_CONJUNTO DE TAREFAS_
A) No texto sobre a Venezuela e a COVID-19, qual missão levou atendimento ambulatorial diretamente às comunidades?
B) Dê sequência ao texto sobre a Venezuela e a COVID-19, começando logo depois da última frase.

_TRECHO SELECIONADO_
Em fevereiro deste ano, os Estados Unidos apontaram a Venezuela como uma ameaça regional diante da propagação da COVID-19. Mas outra vez se surpreendeu: passada seis semanas é na Venezuela onde os efeitos da COVID-19 foram controlados melhor.
Na etapa de ascenso da revolução bolivariana, o direito à saúde pública e gratuita foi uma das principais conquistas, e a privatização do setor, realizada pelos governos anteriores, foi paralisada. A Missão Bairro Adentro levou atendimento ambulatorial diretamente às comunidades, e foram implantados sistemas de distribuição de remédios a preços baixos, mas, lamentavelmente, não se desenvolveu uma indústria nacional. Uma parte importante do orçamento foi para a saúde, mas esta se tornou dependente do fluxo de petróleo e foi o setor mais afetado pela queda em seu preço e pelo recrudescimento do bloqueio pelos Estados Unidos.
Os fundos depositados no exterior, usados para a compra de remédios e equipamentos, foram bloqueados ou diretamente confiscados. A evidente crise do sistema hospitalar justificava a caracterização de que a Venezuela era o país pior preparado para enfrentar a pandemia.
A aplicação rigorosa e precoce das recomendações da OMS foi importante para alcançar os atuais resultados, mas o fundamental é a profunda organização de comunidades e trabalhadores, o que garante a produção e distribuição de alimentos, cumprimento da quarentena, atendimentos aos casos, aplicação de testes gratuitos (quase 400 mil) e desinfecção das áreas urbanas.

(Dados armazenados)
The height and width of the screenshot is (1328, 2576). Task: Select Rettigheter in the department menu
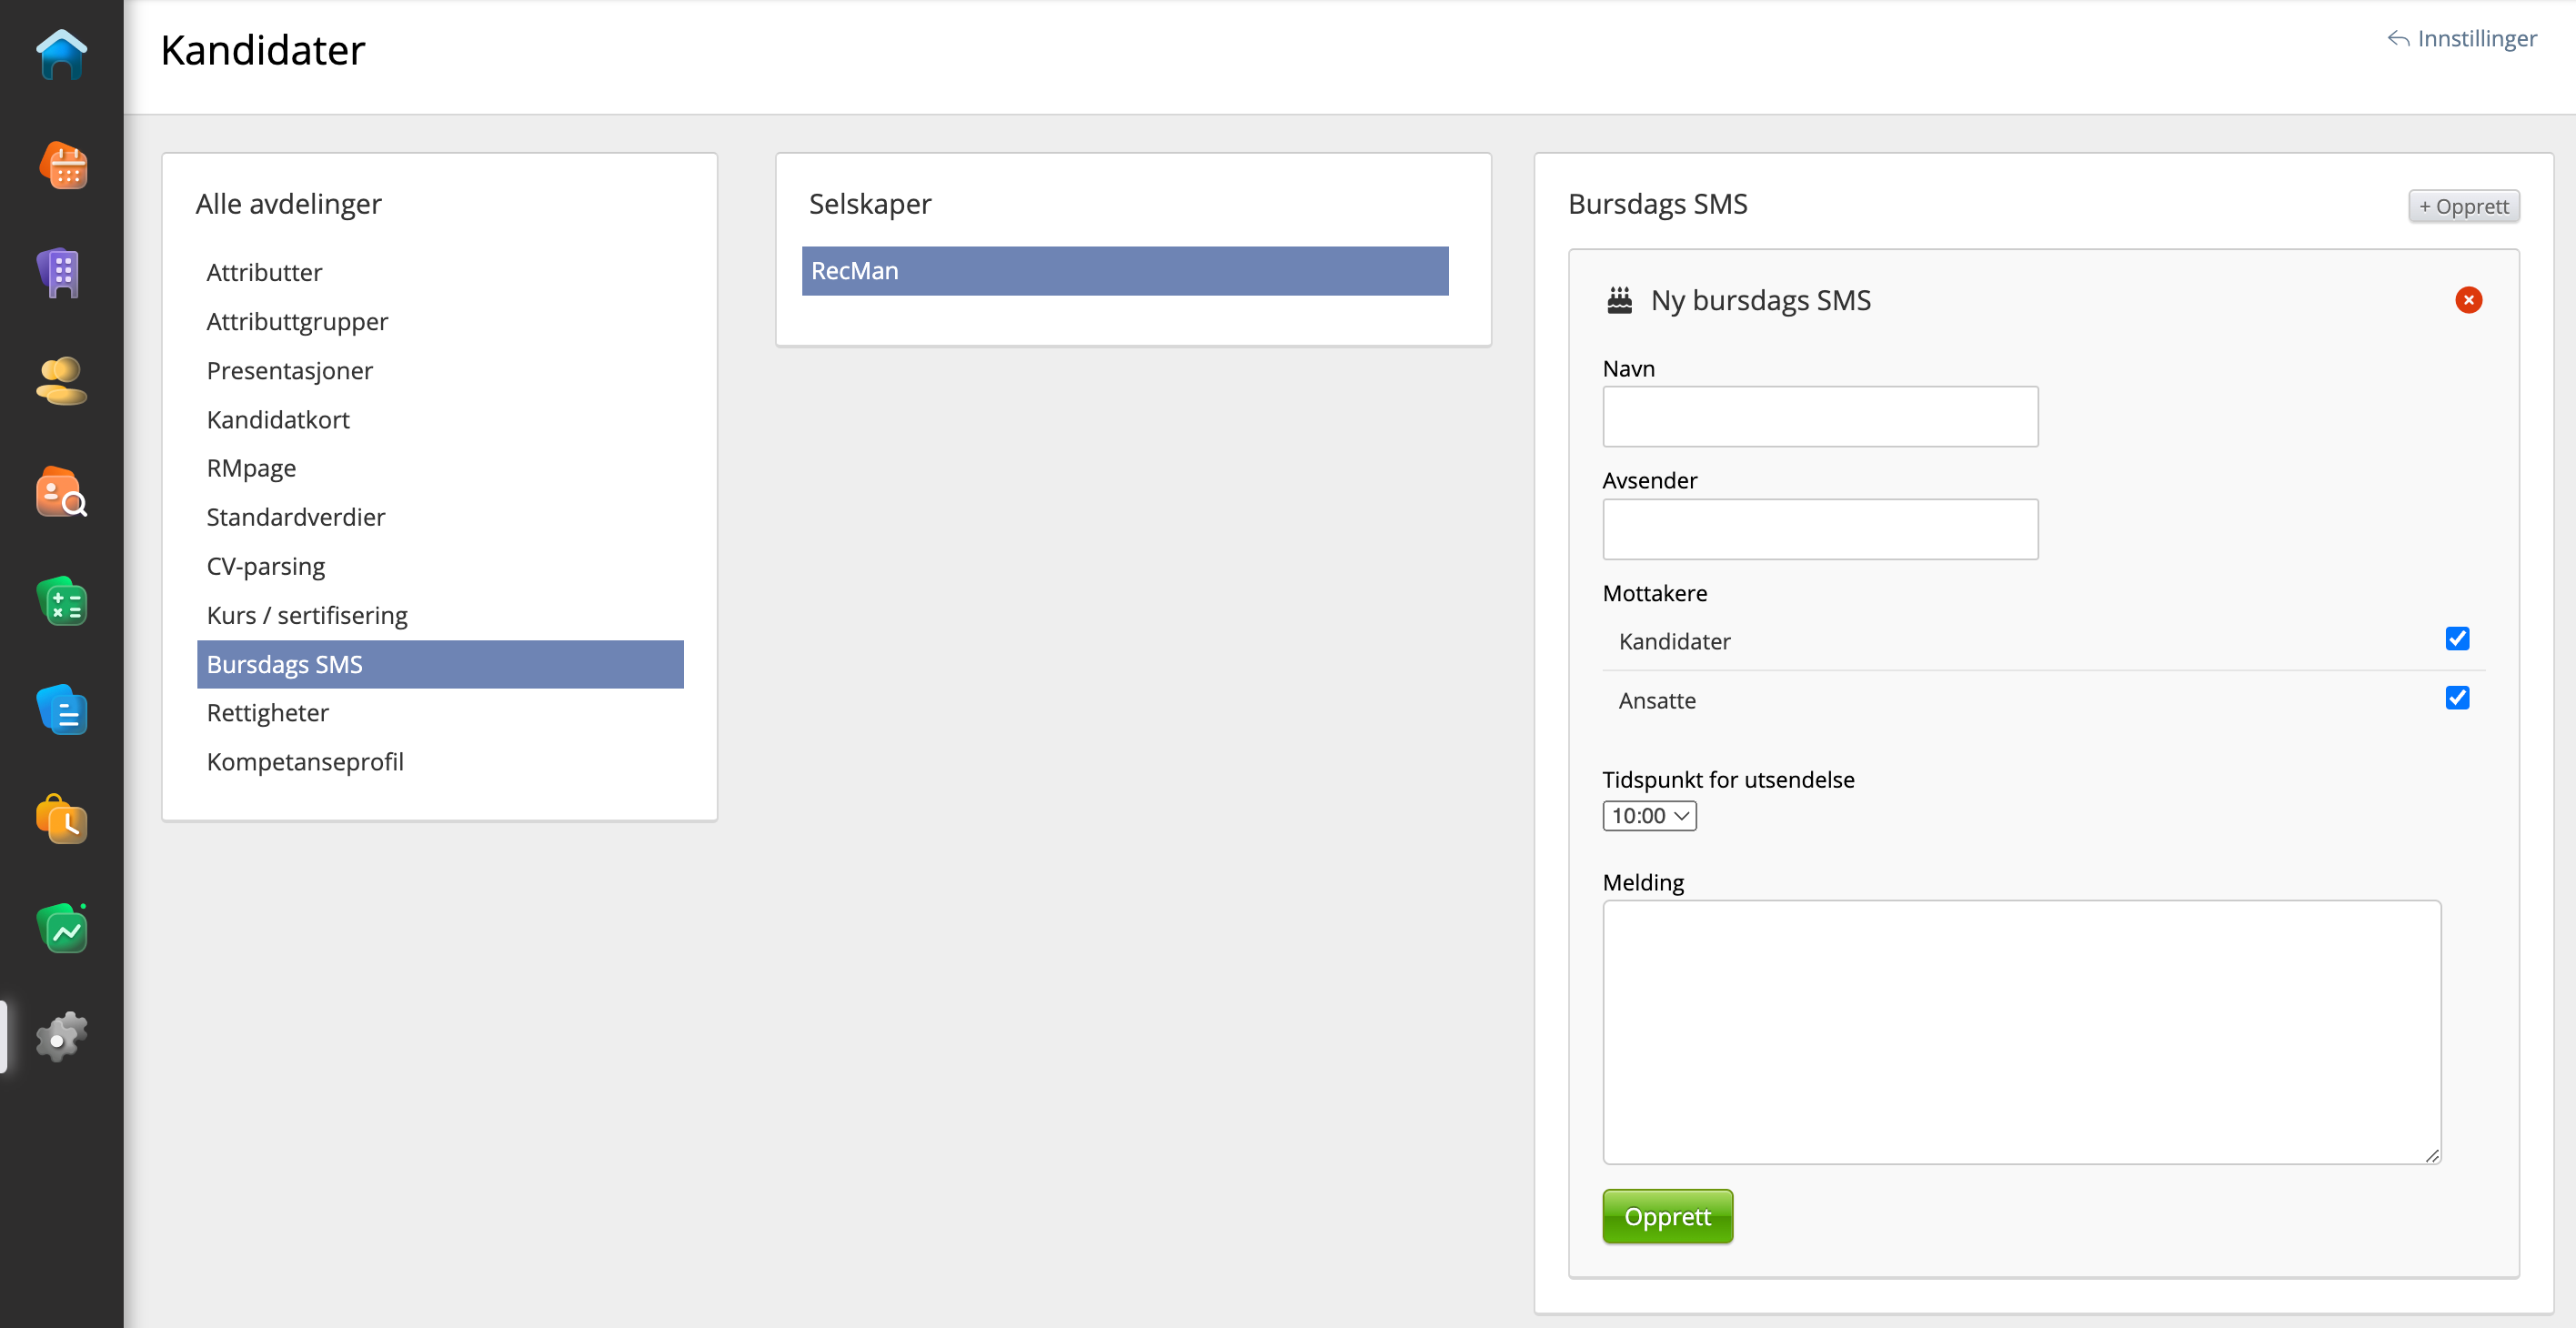click(268, 713)
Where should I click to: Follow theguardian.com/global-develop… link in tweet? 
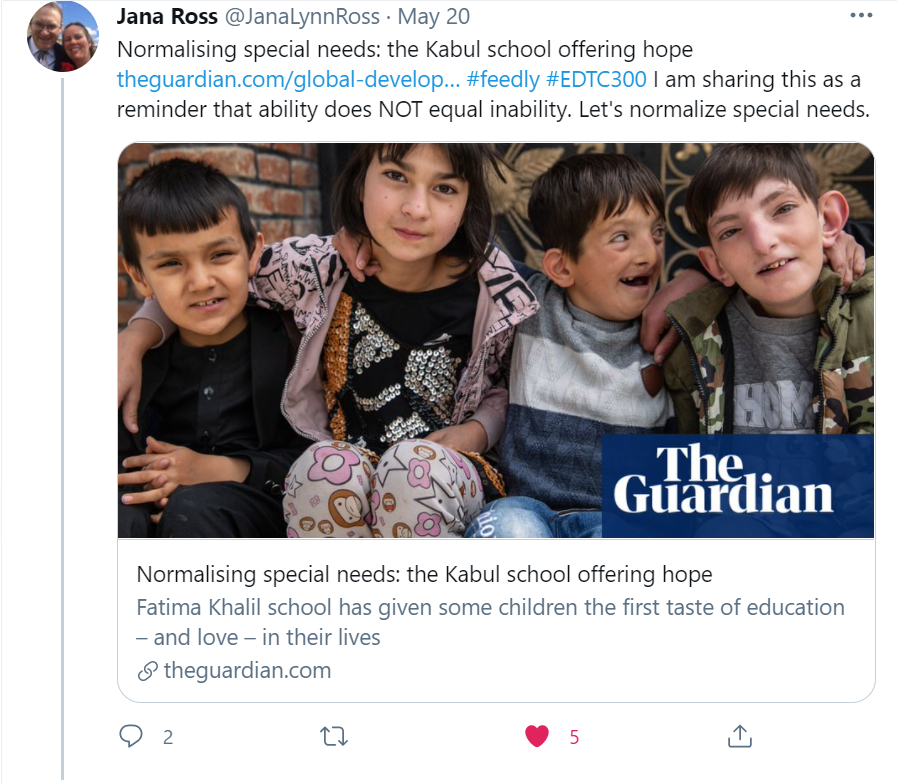click(288, 80)
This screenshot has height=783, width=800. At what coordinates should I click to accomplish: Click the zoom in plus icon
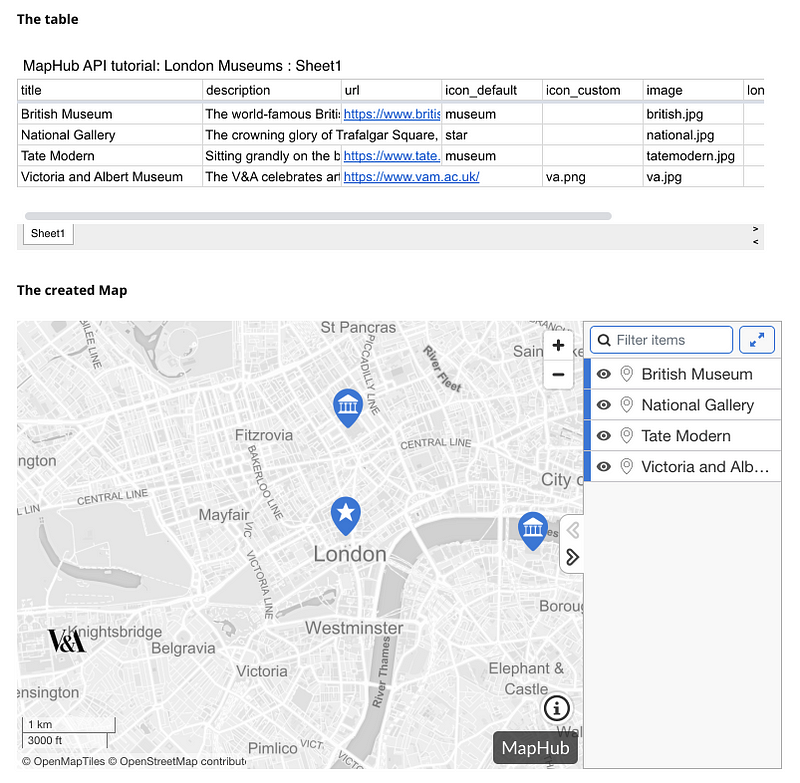(558, 345)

_RESULTADOS POR TAREFA_
A) A Missão Bairro Adentro.

B)
A força social da revolução, construída durante anos de resistência ao bloqueio, à sabotagem interna, aos lockouts patronais e às “guarimbas”, foi que conseguiu deter a pandemia com um isolamento físico que não detém a mobilização social. Seis semanas de efetiva quarentena limitaram a pandemia a 318 casos, com 128 já recuperados. Houve 10 mortes e o restante estão em hospitais, clínicas privadas ou em CDI1. É importante destacar que 65% dos casos são provenientes do exterior e 30% produto de violações à quarentena2.
Recrudesce o bloqueio
Apesar da pandemia, o bloqueio contra a Venezuela não parou e se mantém a proibição das empresas para comercializar com o estado venezuelano, sob ameaça de sanções. Trezentos e quarenta e dois milhões de dólares bloqueados nos bancos estadunidenses foram transferidos para a Reserva Federal dos Estados Unidos como resposta à solicitação da Venezuela à OMS para usar esse dinheiro para a aquisição de insumos médicos. O plano traçado pelo Departamento de Estado dos EUA, no final de 2019, continua seu curso. A proibição da venda à Venezuela de componentes para a fabricação de derivados de petróleo paralisou principalmente as refinarias, e a produção de combustíveis (gasolina e diesel) caiu 90% antes do início da quarentena, afetando a distribuição que é totalmente veicular.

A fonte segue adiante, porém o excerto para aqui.